> _Instruction_: Find every line in the rows below that contains the word "height", and copy each of those lines.

> _Stored data_:
(begin)

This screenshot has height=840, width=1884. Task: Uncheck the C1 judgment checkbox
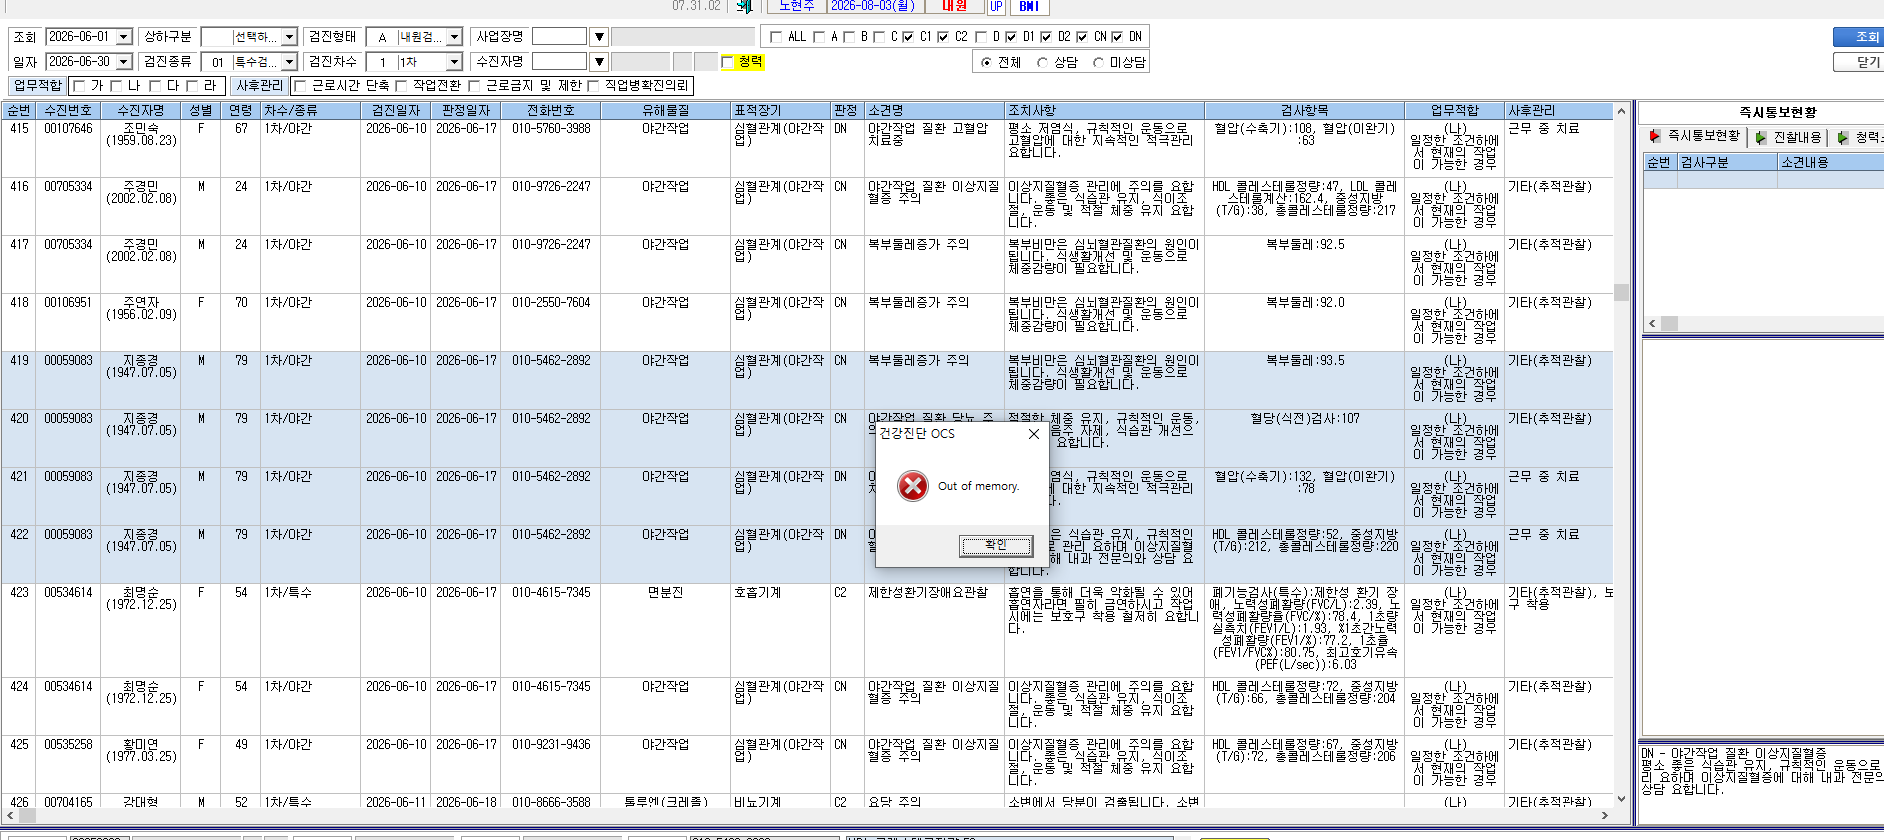(908, 37)
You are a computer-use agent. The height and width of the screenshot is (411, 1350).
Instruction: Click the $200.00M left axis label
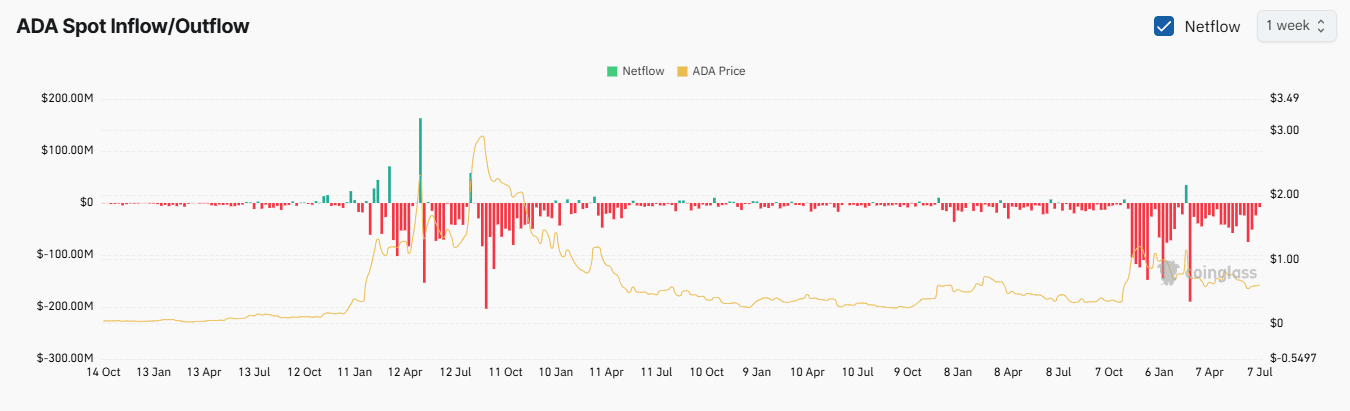click(65, 99)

(end)

> _Solution to this task_:
This screenshot has height=840, width=1884. Task: Uncheck the C1 judgment checkbox
You are a computer-use agent. The height and width of the screenshot is (411, 1350).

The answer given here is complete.